In [10]: sqrt((9999/10000)*2*4294967295)
Out[10]: 92677.26580203476
Reference is here just in case I probably did a mistake in calculation.
@rkooo567 I agree with your analysis. I think we need to either come out with a better ID generation algorithm (I'm not sure if it's possible) or add some kind of communication between nodes/workers to reduce the chance of conflict. Although 100000 seems pretty large as the number of actors, we still need to be cautious because a small group of users may have already suffered from this for a while. And in Ant, we have some applications which create and destroy actors periodically. So it's only a matter of time.
Based on this https://github.com/ray-project/ray/blob/master/src/ray/design_docs/id_specification.md, every different job would have a different actor id though. So this means each job can create around 3000~ actors with < 0.1% of duplicated id probability. How common is that your single job has more than 3000 actors (if common, we should definitely figure out a way to improve this I guess)?
We have been suffering from this issue for months. it is costly and we are working on external patch to automate restart to avoid this issue. The user experience is that Ray is unstable unfortunately.
We run evolutionary algorithm doing fitness calculations as ray actors. These actors are distributed across 100+ 2CPU EC2 isntance with 200+actors multiple times per second. We run this workload for days at a time. So for us to run 50 000 000+ actors on one cluster for one workload is very common.
Is there a known workaround to not create a new actor ID for each new actor?
Just to confirm, your workload requires to create 50 000 000+
worker within a single driver?
Also, do you check failures
occasionally? Do you mind sharing your error messages?
Is there a known workaround to not create a new actor ID for each new actor?
I think we just create a random actor id for each new actor.
Here is some very simplified pseudocode of the workload we do. Eachgeneration loop takes 2-3 seconds for a large workload and we generate +-5 actors per worker node.
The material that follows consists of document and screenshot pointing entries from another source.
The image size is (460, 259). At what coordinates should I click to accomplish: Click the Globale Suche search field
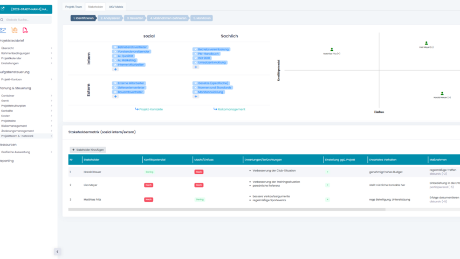[27, 20]
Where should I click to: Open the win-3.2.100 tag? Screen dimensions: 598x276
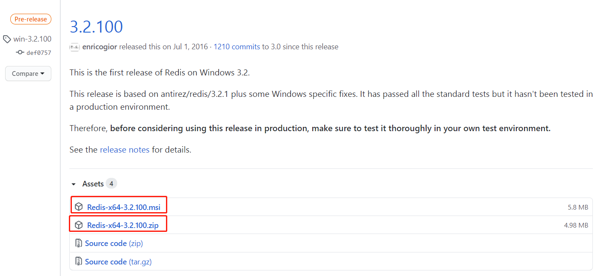click(x=32, y=39)
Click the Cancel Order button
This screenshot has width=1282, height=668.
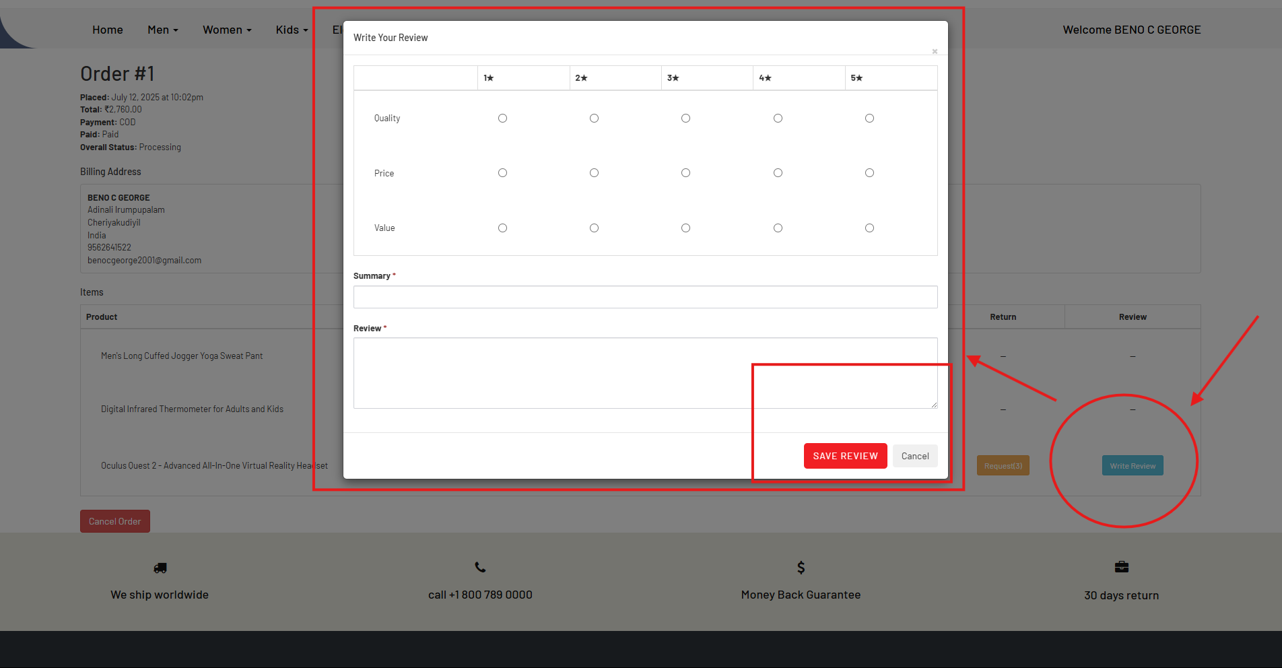115,521
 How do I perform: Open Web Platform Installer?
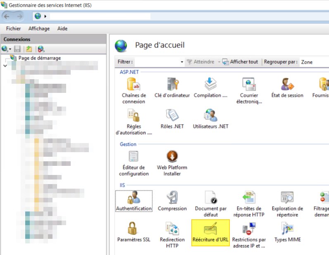pyautogui.click(x=172, y=163)
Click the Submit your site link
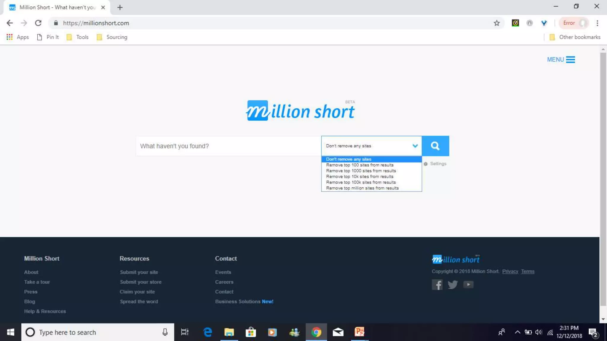This screenshot has height=341, width=607. click(x=139, y=272)
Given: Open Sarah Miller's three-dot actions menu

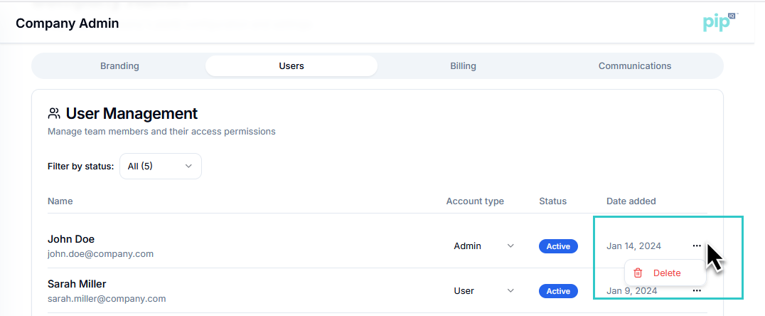Looking at the screenshot, I should click(x=697, y=290).
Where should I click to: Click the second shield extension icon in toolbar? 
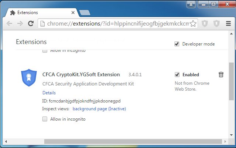coord(216,24)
The worker nodes are reused, but actors are recreated each generation loop
def run_evolution(func):
while generation <= 100000:
# Update population
population = select_population(last_generation_population, number=5000)
population = population.mutate_and_mate()
n_workers = 100 # number of worder nodes currently available in reality
batches = 500
id_for_reorder = range(len(batches))
actor_pool = ActorPool([map_function.remote(individual) for _ in range(n_workers)])
unordered_results = list(
eval_pool.map_unordered(lambda actor, input_tuple: actor.ray_remote_eval_batch.remote(func, input_tuple),
zip(batches, id_for_reorder)))
ordered_fitness_results = [batch for batch_id in id_for_reorder
for batch in unordered_results # unordered_fitness_list if batch_id == batch[0][1]]
population.fitness = [item[0] for sublist in ordered_fitness_results for item in sublist]
hall_of_fame.update(offspring)
return hall_of_fame[0]
This is the error we get at random points with many hours in between:
@rkooo567 We have a running test version of our code here stripped down as much as I dared to not remove the source of the error. Not sure it still causes the error at this level actuallysince it has not been run for long enough yet, but should give you an idea of the workload in more detail
https://gitlab.com/kvsoldal/ray-deap-evolution-crash-test/-/tree/master
I see.
There are 2 comments here;
@rkooo567 If you look at the stack trace, it crashed when creating a new actor. So I believe the root cause is still duplicate actor IDs.
This issue will be eased by https://github.com/ray-project/ray/pull/12894
What is the problem?
The string generated by
GenerateUniqueBytes
is not really unique. https://github.com/ray-project/ray/blob/0178d6318ead643fff6d9ed873c88f71fdac52e7/src/ray/common/id.cc#L40-L53Ray version and other system information (Python version, TensorFlow version, OS): 1.0.1
Reproduction (REQUIRED)
Apply below patch and run
bazel run //:id_test
,You will see the error:
If we cannot run your script, we cannot fix your issue.